- Texto de la página:
------

Históricamente, la teoría y la práctica social radical se han centrado sobre las zonas de la actividad social humana: el lugar de trabajo y la comunidad. A partir de la creación del Estado-nación y de la Revolución industrial, la economía ha ido adquiriendo una posición predominante sobre la comunidad.

Sin embargo, debe hacerse una matización: la fábrica, el lugar de trabajo, ha sido el espacio principal no sólo de explotación, sino también de jerarquía. La fábrica no ha servido precisamente para disciplinar, unir y organizar al proletariado capacitándolo para el cambio revolucionario, sino para esclavizarlo en los hábitos de la subordinación, la obediencia y la penosa robotización descerebrada. El proletariado, al igual que todos los sectores oprimidos de la sociedad, vuelve a la vida cuando se despoja de sus hábitos industriales y entra en la actividad libre y espontánea de comunizar, esto es, el proceso vital que da significado a la palabra comunidad. Entonces los trabajadores se despojan de su naturaleza estricta de clase, que no es si no la contrapartida del estatus de burguesía, y se revela su naturaleza humana.

La idea anárquica de comunidades descentralizadas, colectivamente gestionadas, estatales, y con una democracia directa y la idea de confederación de municipalidades o comunas, habla por sí sola, así como en una formulación más expresa a través de los trabajos de Proudhon y Kropotkin, expresando el papel transformador del municipalismo libertario como una columna vertebral de una sociedad liberadora, enraizada en el principio ético antijerárquico de una unidad de diversidad, autoformación y autogestión, complementariedad y apoyo mutuo.

Tesis II

La Comuna, como municipalidad o ciudad, debe evitar un papel puramente funcional de un estado económico, en el que los seres humanos no tienen oportunidad de realizar actividades agrícolas, sino pasar a ser centro de imposición (usando la terminología de Lewis Munford) que realce las comunicaciones sociales internas y el acercamiento de los miembros de la misma, de modo que se demuestre su función histórica transformando esa población casi tribal, unida por lazos de sangre y por costumbre, en un cuerpo político de ciudadanos unidos por valores éticos basados en la razón.

Esta función abiertamente transformadora, atraerá al extraño y al no miembro al interior de un denominador común con el tradicional genoi, creando así una nueva esfera de interrelaciones: el reino del polissonomos, literalmente la gestión de la polis o ciudad. Es precisamente a partir de esta conjunción de nomos y de polis que deriva la palabra política, una palabra que ha sido desnaturalizada y convertida al estatismo. Igualmente, la palabra polis ha sido reconvertida como Estado. Estas distinciones no son meras disquisiciones etimológicas. Reflejan, por el contrario, una auténtica degradación de estos conceptos, siendo todos y cada uno de ellos de enorme importancia para legitimar fines ideológicos.

------

[Entradas de datos]
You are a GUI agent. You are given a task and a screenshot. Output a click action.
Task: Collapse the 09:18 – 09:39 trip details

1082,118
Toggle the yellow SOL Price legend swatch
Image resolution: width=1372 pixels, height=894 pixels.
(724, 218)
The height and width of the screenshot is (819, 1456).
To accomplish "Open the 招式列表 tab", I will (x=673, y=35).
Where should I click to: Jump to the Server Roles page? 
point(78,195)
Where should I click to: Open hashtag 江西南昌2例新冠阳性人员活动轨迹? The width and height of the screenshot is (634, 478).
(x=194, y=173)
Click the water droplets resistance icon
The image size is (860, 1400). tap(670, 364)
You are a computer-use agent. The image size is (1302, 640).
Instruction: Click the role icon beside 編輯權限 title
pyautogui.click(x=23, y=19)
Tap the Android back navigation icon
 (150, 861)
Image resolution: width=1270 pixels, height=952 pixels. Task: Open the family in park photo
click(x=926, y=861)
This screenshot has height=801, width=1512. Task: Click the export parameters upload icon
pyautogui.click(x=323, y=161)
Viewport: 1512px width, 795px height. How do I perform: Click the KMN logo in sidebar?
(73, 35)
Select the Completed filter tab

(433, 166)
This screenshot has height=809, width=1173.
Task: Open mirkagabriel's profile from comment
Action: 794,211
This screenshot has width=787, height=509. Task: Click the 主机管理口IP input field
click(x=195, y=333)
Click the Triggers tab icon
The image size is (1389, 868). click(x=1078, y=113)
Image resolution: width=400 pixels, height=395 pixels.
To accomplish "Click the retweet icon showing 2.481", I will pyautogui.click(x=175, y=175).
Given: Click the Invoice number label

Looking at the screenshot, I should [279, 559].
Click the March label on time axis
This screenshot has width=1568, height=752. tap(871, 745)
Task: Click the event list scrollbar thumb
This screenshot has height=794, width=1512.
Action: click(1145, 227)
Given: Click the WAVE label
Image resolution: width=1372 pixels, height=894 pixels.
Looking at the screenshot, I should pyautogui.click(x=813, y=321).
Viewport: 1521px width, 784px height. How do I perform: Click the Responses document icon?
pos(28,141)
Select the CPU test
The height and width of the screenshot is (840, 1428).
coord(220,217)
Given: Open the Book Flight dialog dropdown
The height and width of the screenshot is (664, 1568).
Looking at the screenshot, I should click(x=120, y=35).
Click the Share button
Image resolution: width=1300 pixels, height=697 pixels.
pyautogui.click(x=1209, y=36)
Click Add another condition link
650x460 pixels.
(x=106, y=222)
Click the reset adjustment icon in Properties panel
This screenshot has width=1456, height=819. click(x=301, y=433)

------

- Consigna:
Transcribe sin cambios el fragmento del texto sobre el municipalismo libertario que va desde "La idea anárquica" hasta "y apoyo mutuo.". El listado es un material aparte, sin relación con el texto.

- Respuesta:
La idea anárquica de comunidades descentralizadas, colectivamente gestionadas, estatales, y con una democracia directa y la idea de confederación de municipalidades o comunas, habla por sí sola, así como en una formulación más expresa a través de los trabajos de Proudhon y Kropotkin, expresando el papel transformador del municipalismo libertario como una columna vertebral de una sociedad liberadora, enraizada en el principio ético antijerárquico de una unidad de diversidad, autoformación y autogestión, complementariedad y apoyo mutuo.